Vector Stores: Selection, Hybrid Retrieval, and Reranking

FlowRidge

Vector Store Selection — Dedicated vs Hybrid Search

Dedicated vector DB

ANN at scale

HNSW, IVF optimised

Low-latency retrieval

Millisecond p50

Simpler operational model

Single engine

Weak lexical fallback

Struggles with IDs/exact

vs

Hybrid search (BM25 + vector)

Lexical + semantic

Reciprocal rank fusion

Exact match preserved

IDs, names, codes

Reranker layer

Cross-encoder second pass

More moving parts

Two indexes to operate

Figure 342. Dedicated vector stores optimise for ANN performance; hybrid search engines combine lexical and semantic matching. The right choice is workload-dependent.

AITE-SAT: AI Solutions Architect Expert — Body of Knowledge Article 6 of 35

The vector store is the piece of the RAG architecture that the organization will live with longest. Models are swapped every twelve months as new frontier releases land. Prompts are rewritten every sprint. Retrieval corpora grow month by month, but the index that holds their embeddings is rebuilt only under duress because reindexing billions of chunks across an embedding-model migration is a week-long incident even with parallel compute. An architect who chooses a vector store well inherits a component that quietly compounds in value. An architect who chooses poorly inherits a system that gets harder to change every quarter. Article 5 settled chunking and embedding; this article settles the component that catches those chunks and returns them under query load.

What a vector store actually does

A vector store is a database specialized for similarity search on high-dimensional vectors. Each record contains an embedding (typically 768 to 3,072 dimensions), a primary identifier, an opaque payload (the original chunk text), and a set of structured metadata fields. At query time, the store accepts a query vector plus optional metadata filters and returns the top-k records whose embeddings are most similar under a configured distance metric, usually cosine similarity, sometimes dot product, rarely Euclidean. Similarity is computed approximately using an index structure — HNSW, IVF, ScaNN, DiskANN — because exact search across hundreds of millions of vectors is computationally infeasible under interactive latency budgets.

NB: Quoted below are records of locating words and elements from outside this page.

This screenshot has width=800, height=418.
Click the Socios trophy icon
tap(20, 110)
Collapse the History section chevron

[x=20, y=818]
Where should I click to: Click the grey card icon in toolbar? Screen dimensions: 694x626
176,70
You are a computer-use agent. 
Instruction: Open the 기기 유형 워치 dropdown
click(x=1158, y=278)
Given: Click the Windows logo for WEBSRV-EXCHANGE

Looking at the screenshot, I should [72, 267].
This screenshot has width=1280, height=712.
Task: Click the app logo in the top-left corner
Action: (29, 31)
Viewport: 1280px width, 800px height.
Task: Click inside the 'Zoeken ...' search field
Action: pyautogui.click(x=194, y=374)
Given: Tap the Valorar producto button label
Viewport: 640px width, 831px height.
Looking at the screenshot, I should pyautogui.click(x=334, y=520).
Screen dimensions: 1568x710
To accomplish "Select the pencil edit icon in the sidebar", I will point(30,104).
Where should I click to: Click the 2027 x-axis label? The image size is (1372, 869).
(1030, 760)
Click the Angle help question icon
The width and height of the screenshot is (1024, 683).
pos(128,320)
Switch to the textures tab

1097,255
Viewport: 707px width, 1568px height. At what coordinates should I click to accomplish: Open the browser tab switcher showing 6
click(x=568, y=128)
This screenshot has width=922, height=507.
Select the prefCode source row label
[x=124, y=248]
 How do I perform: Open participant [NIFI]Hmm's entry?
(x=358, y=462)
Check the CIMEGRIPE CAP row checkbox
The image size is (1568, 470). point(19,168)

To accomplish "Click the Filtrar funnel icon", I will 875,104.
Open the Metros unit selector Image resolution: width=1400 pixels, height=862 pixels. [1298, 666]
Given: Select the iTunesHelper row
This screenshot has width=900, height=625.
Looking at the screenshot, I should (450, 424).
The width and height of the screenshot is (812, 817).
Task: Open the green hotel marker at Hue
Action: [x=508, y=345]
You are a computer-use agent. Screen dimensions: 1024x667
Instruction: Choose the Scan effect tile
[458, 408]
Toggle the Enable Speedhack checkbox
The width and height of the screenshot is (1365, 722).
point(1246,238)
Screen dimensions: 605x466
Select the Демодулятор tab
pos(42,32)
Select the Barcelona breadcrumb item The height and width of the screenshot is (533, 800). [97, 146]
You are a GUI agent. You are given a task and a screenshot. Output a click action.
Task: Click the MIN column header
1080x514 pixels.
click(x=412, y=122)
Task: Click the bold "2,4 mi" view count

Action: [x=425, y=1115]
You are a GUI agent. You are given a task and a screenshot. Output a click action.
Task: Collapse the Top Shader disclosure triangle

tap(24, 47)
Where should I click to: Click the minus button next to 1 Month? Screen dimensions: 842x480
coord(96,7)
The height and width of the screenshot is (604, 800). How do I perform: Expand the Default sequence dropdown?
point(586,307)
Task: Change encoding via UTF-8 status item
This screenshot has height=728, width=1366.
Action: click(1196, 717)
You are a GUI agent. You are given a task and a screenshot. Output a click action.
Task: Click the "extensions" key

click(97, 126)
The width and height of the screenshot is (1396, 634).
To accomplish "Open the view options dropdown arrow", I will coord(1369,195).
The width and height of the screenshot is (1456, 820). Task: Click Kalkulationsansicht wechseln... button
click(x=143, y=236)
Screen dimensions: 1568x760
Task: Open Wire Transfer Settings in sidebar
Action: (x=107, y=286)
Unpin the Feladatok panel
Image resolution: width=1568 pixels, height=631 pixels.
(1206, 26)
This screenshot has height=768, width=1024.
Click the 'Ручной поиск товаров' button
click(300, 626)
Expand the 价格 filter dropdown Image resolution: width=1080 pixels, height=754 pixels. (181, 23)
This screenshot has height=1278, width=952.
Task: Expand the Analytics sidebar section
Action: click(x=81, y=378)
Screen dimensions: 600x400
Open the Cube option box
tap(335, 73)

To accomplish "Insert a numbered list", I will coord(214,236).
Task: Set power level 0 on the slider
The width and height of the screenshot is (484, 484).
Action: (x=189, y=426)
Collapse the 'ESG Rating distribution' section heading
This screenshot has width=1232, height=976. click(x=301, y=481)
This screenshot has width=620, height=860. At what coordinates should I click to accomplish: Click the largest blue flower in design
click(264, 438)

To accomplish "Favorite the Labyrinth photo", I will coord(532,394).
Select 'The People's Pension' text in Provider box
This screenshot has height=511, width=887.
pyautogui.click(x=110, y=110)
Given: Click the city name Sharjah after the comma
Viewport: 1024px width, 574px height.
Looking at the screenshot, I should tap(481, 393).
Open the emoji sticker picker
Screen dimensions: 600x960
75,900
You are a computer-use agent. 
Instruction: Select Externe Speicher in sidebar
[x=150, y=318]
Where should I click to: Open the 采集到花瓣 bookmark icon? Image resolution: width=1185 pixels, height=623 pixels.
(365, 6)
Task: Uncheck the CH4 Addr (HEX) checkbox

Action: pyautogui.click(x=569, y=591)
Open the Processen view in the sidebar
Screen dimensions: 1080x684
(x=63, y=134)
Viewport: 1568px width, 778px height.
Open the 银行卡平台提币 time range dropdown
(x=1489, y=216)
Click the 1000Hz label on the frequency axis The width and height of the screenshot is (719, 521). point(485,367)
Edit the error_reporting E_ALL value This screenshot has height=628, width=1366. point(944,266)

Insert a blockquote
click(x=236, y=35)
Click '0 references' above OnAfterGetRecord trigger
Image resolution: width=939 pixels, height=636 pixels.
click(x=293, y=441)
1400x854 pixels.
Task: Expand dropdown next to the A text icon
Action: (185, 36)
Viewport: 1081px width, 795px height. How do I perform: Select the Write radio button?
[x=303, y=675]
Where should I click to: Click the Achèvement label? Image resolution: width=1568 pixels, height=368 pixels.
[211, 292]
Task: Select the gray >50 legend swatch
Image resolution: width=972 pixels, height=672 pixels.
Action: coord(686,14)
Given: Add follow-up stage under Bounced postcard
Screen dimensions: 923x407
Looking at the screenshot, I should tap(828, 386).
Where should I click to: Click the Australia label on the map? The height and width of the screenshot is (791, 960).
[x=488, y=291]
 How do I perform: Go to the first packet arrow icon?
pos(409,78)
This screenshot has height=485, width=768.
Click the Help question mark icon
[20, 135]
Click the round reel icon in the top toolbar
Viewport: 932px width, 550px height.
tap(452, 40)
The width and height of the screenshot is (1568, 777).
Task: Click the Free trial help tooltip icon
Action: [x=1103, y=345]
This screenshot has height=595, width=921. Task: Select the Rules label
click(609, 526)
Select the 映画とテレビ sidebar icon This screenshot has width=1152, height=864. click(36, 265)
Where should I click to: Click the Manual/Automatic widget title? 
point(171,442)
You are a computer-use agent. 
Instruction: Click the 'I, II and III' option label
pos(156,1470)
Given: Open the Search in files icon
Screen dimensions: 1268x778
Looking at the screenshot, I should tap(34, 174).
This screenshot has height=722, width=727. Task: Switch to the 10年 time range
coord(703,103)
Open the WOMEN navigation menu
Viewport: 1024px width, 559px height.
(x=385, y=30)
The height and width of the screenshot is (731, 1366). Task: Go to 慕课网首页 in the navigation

The architect who treats the vector store as a commodity misses the point. Three vectors of identical content, embedded by identical models, indexed in three different stores, return meaningfully different results at the top of the ranked list because each store’s index parameters, distance computation, and filter implementation differ. The store is a component with personality. The architect evaluates that personality against the workload rather than assuming fungibility.

The four architectural dimensions

Every vector store presents four architectural dimensions on which the decision turns.

Managed versus self-hosted. Managed stores (Pinecone, Weaviate Cloud, Qdrant Cloud, Zilliz Cloud for Milvus, MongoDB Atlas Vector Search, Elastic Cloud, Azure AI Search, Amazon OpenSearch Serverless, Google Vertex AI Vector Search) trade control for operational simplicity. The architect pays per-hour or per-vector pricing and gets autoscaling, backups, and SLAs. Self-hosted stores (pgvector on PostgreSQL, self-hosted Milvus, self-hosted Qdrant, self-hosted Weaviate, FAISS, Chroma) trade operational simplicity for control and cost predictability. The architect runs the cluster, handles failover, and pays for the underlying compute and storage without per-vector markups.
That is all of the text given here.